■ How to complete this task
Search the records for "computer". Report every line where it occurs.

■ Task input
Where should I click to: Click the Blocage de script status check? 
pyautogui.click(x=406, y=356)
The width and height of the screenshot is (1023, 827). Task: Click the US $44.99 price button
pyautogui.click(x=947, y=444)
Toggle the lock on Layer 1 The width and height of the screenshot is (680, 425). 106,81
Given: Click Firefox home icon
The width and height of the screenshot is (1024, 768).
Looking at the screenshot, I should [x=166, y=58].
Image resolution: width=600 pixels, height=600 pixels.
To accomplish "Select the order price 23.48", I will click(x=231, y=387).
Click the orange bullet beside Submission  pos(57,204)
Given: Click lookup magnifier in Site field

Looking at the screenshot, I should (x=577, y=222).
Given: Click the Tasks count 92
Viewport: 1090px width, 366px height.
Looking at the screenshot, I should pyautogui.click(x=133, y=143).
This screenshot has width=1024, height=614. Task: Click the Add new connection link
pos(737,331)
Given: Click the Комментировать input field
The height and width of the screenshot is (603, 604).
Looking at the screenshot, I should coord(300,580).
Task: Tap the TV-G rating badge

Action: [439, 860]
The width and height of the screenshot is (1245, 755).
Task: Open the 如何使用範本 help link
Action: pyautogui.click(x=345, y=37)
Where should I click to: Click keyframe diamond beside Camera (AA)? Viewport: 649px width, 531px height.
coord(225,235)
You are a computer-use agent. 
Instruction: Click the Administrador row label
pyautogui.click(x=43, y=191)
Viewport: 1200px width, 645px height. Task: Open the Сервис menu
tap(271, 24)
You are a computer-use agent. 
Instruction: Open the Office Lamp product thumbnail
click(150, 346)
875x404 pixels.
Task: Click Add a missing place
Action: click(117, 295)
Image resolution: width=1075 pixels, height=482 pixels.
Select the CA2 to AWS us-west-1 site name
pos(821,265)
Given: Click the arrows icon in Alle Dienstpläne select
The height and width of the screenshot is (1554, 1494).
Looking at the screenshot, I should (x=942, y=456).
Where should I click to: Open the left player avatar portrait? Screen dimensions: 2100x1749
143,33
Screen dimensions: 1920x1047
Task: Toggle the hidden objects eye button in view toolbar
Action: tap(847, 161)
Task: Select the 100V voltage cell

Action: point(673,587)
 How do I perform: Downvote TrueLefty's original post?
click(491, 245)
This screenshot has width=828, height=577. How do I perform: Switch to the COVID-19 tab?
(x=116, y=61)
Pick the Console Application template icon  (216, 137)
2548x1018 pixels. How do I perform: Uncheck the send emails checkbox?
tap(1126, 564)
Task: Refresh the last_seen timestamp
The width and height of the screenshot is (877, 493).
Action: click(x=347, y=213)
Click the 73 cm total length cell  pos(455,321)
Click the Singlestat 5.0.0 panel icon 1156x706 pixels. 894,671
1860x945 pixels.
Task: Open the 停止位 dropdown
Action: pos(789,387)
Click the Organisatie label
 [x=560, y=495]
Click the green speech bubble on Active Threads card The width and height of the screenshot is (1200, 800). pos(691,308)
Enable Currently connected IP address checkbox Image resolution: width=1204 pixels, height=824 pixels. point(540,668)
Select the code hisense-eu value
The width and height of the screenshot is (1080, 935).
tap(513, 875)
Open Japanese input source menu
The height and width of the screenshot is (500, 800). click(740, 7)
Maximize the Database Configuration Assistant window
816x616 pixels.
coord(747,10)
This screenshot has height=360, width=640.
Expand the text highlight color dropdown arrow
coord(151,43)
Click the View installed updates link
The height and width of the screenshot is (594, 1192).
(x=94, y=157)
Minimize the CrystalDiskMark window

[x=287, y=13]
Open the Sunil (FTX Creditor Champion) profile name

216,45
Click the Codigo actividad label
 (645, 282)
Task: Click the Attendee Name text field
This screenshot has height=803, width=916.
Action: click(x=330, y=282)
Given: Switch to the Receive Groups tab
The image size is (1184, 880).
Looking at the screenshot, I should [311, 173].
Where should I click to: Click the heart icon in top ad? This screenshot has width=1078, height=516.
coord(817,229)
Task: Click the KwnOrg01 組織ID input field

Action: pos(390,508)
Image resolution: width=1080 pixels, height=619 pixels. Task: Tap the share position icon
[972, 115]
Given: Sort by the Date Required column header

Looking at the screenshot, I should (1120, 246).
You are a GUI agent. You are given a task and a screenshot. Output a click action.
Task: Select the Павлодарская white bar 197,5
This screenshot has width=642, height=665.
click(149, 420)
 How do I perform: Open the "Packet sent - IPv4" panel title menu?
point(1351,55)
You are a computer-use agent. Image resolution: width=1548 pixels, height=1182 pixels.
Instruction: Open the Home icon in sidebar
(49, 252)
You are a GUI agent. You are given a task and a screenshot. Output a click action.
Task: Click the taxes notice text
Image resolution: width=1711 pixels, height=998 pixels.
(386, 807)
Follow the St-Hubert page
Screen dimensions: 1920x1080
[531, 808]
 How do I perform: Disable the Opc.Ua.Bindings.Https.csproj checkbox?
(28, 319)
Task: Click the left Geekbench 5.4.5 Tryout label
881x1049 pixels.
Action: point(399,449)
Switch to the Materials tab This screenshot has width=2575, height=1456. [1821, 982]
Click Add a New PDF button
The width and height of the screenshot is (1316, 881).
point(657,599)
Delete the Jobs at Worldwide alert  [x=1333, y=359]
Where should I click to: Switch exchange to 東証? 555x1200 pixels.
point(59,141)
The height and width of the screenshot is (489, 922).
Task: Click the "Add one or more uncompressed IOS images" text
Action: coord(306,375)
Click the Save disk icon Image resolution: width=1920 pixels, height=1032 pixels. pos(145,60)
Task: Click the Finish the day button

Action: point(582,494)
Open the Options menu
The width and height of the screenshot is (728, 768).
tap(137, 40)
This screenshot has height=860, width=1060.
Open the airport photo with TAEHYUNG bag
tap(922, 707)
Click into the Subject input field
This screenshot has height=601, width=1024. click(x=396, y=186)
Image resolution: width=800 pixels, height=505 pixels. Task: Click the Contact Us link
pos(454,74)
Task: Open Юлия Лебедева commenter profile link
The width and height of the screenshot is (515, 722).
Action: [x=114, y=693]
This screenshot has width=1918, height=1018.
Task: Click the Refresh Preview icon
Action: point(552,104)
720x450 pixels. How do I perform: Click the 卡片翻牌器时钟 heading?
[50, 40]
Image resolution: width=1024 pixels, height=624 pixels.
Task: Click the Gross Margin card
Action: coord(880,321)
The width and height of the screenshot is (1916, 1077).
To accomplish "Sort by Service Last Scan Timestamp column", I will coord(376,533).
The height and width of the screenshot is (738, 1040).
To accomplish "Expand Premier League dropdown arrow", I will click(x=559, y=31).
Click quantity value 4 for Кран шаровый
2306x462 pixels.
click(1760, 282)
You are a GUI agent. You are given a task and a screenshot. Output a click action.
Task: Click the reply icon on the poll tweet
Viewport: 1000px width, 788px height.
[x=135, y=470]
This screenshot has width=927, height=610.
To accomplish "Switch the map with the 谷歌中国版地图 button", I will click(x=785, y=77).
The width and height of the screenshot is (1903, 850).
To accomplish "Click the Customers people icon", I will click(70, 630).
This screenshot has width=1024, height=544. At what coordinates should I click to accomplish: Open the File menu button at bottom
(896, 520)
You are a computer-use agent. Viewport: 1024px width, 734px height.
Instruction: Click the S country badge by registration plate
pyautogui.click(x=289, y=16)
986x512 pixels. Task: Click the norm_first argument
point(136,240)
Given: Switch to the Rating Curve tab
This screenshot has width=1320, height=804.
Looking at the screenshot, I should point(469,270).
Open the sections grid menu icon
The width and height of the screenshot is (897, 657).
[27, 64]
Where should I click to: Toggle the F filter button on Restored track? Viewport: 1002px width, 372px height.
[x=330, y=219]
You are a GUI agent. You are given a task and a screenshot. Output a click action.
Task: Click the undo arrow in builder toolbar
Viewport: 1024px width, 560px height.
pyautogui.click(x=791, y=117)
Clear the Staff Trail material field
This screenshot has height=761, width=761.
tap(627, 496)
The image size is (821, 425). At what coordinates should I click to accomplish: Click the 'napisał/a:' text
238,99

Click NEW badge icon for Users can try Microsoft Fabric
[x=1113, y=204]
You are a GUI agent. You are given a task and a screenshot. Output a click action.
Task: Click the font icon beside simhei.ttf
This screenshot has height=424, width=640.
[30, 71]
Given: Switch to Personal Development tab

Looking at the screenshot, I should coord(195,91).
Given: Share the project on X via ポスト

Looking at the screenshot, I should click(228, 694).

■ Response
You are a computer-use agent. 
You are a computer-use agent. 
You are a computer-use agent. Image resolution: width=1548 pixels, height=1182 pixels.
You are a computer-use agent. Viewport: 1024px width, 734px height.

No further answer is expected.